Medway Council is urging the small band of motorists that put pedestrians at risk by driving through Chatham’s bus station to please stop, after new figures show more than 90 a day are doing this.

The bus station and Waterfront Way, which both opened last October, are ringed by 15 warning signs, as well as road markings stating they are for local buses, taxis and bicycles only.

But some motorists are using them as a shortcut, causing a danger to the 60,000 bus passengers a week that walk through there, including children.

When the bus station and Waterfront Way opened, the council operated a four-week long amnesty for those filmed by CCTV driving through them – warning people that while they had not been fined that time, they will be in the future.

Police were also on call for the first few days and the council has pro-actively publicised the fact that people should not drive through the bus station or Waterfront Way – an extension to the bus station lined with stops on either side – because of the potential danger to bus users.

Automatic Number Plate Recognition cameras (ANPR) were put in place on 16 April this year and between then and 9 May, 2,238 fines have been issued – or an average of more than 90 a day.

Medway Council does not wish to issue another fine and actually wants people to just stop driving through the bus station and Waterfront Way instead.

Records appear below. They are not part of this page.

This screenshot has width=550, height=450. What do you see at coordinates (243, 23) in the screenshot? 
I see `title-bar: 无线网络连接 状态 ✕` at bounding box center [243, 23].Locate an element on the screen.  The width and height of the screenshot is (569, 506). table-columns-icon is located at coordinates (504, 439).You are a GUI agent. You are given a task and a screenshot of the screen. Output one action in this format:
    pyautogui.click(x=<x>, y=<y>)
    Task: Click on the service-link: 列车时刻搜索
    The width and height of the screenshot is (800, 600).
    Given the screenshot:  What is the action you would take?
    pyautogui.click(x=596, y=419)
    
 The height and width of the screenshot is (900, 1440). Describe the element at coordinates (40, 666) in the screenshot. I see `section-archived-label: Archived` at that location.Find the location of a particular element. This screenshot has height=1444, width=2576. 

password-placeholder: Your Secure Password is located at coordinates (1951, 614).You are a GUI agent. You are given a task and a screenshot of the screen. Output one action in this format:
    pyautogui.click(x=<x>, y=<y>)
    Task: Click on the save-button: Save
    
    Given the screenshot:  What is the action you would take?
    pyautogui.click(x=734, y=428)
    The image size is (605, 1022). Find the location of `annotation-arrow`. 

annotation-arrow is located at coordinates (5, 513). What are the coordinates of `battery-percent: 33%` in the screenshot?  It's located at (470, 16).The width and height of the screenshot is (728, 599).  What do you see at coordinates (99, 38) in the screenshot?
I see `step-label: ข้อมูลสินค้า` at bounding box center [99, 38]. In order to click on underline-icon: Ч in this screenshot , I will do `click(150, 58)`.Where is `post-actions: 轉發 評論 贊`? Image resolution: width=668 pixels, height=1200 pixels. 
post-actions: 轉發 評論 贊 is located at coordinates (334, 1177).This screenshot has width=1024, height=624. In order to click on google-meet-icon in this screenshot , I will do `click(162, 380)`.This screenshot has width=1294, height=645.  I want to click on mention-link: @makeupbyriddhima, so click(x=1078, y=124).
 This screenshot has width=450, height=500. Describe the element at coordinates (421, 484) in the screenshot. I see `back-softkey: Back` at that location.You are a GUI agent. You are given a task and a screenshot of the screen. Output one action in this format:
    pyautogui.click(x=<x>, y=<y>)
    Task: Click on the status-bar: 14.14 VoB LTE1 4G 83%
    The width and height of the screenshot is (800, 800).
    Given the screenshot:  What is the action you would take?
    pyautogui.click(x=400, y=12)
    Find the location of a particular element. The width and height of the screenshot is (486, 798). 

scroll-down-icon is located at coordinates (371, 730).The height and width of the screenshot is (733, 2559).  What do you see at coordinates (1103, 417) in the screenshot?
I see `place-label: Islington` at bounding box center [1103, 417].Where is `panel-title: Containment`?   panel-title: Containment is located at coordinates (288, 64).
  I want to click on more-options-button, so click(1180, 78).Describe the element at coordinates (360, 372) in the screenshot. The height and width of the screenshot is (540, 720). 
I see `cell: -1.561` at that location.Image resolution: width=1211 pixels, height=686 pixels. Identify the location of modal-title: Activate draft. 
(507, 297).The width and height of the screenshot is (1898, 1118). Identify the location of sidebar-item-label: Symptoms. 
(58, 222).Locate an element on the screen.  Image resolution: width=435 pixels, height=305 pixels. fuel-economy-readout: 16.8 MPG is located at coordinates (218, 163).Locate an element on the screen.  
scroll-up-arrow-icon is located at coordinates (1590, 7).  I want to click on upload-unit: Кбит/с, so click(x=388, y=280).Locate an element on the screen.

And now it is investigating to see if there are any repeat offenders so it can contact them and ask them to stop.

In addition to 15 road signs, the council has also put in place traffic calming islands and new road markings around the bus station and Waterfront Way.

There is also a new slip road at the end of Medway Street so that any motorists that miss the three wide warning signs on double posts they will have passed can turn around and head back the way they came without facing a fine.

Robin Cooper, Director of Regeneration, Community and Culture, said: “When the bus station opened last year, it was clearly marked with signs stating that it should not be driven through by anyone other than those behind the wheel of a bus or taxi.

“To let local residents get used to this, we had a month long amnesty and wrote to anyone that drove through to say that they had not been fined, but will be in the future.

“A small number of motorists continue to drive through the bus station and our figures show that since we put ANPR cameras in place on 19 April an average of around 90 car and van drivers a day are still continuing to do so, which is quite shocking.

“We would ask drivers – including these 90 a day – to think of the safety of the 60,000 pedestrians that use the bus station each week and stop doing this.

“To put it simply, we would be happy if we never had to issue another fine as that would mean that no car or van driver is putting bus users, which include children, at risk in the bus station.

“If people do continue to do this, they will get a fine. We shall now be investigating these figures to see if there are any persistent offenders and shall contact them to ask that they stop putting others at risk by dangerously driving through the bus station.”